▸ **GOAL OF THE EXERCISE**: Change every "chevron" in the listing below to "arrow", and give the listing back with nothing else altered.

▸ **MATERIAL SHOWN**:

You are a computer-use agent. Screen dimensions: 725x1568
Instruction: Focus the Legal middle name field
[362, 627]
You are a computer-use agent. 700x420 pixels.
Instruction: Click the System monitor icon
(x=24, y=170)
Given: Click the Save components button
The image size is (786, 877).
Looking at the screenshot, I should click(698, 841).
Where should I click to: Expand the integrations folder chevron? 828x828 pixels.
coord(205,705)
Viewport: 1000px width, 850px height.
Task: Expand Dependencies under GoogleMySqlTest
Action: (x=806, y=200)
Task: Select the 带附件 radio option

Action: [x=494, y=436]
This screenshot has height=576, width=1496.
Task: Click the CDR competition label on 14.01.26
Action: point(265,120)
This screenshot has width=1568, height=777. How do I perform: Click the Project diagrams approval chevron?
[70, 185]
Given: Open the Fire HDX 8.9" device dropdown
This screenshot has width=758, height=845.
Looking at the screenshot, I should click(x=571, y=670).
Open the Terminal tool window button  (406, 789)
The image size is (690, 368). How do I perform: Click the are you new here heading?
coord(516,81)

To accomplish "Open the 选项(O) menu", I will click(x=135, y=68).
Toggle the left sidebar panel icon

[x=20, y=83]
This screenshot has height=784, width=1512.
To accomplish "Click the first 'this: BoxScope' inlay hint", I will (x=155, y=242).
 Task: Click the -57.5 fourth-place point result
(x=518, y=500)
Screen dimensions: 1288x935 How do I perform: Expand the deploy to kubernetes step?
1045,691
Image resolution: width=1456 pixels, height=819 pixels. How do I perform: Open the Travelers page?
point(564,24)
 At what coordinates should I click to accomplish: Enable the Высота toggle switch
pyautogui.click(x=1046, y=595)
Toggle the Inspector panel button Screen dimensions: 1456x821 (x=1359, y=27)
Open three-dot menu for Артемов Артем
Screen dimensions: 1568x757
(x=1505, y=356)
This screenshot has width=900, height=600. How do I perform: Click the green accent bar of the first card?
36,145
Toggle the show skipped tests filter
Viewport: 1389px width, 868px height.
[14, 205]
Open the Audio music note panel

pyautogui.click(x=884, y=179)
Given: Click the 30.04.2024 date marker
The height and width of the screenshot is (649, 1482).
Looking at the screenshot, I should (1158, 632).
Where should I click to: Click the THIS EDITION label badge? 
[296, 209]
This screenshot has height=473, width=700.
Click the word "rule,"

▸ **WRITTEN ANSWER**:
You are a computer-use agent. Screen dimensions: 725x1568
Instruction: Focus the Legal middle name field
[362, 627]
You are a computer-use agent. 700x420 pixels.
Instruction: Click the System monitor icon
(x=24, y=170)
Given: Click the Save components button
The image size is (786, 877).
Looking at the screenshot, I should click(698, 841).
Where should I click to: Expand the integrations folder arrow? 828x828 pixels.
coord(205,705)
Viewport: 1000px width, 850px height.
Task: Expand Dependencies under GoogleMySqlTest
Action: (x=806, y=200)
Task: Select the 带附件 radio option

Action: [x=494, y=436]
This screenshot has height=576, width=1496.
Task: Click the CDR competition label on 14.01.26
Action: point(265,120)
This screenshot has width=1568, height=777. How do I perform: Click the Project diagrams approval arrow?
[70, 185]
Given: Open the Fire HDX 8.9" device dropdown
This screenshot has width=758, height=845.
Looking at the screenshot, I should click(x=571, y=670).
Open the Terminal tool window button  (406, 789)
The image size is (690, 368). How do I perform: Click the are you new here heading?
coord(516,81)

To accomplish "Open the 选项(O) menu", I will click(x=135, y=68).
Toggle the left sidebar panel icon

[x=20, y=83]
This screenshot has height=784, width=1512.
To accomplish "Click the first 'this: BoxScope' inlay hint", I will (x=155, y=242).
 Task: Click the -57.5 fourth-place point result
(x=518, y=500)
Screen dimensions: 1288x935 How do I perform: Expand the deploy to kubernetes step?
1045,691
Image resolution: width=1456 pixels, height=819 pixels. How do I perform: Open the Travelers page?
point(564,24)
 At what coordinates should I click to accomplish: Enable the Высота toggle switch
pyautogui.click(x=1046, y=595)
Toggle the Inspector panel button Screen dimensions: 1456x821 (x=1359, y=27)
Open three-dot menu for Артемов Артем
Screen dimensions: 1568x757
(x=1505, y=356)
This screenshot has width=900, height=600. How do I perform: Click the green accent bar of the first card?
36,145
Toggle the show skipped tests filter
Viewport: 1389px width, 868px height.
[14, 205]
Open the Audio music note panel

pyautogui.click(x=884, y=179)
Given: Click the 30.04.2024 date marker
The height and width of the screenshot is (649, 1482).
Looking at the screenshot, I should (1158, 632).
Where should I click to: Click the THIS EDITION label badge? 
[296, 209]
This screenshot has height=473, width=700.
Click the word "rule,"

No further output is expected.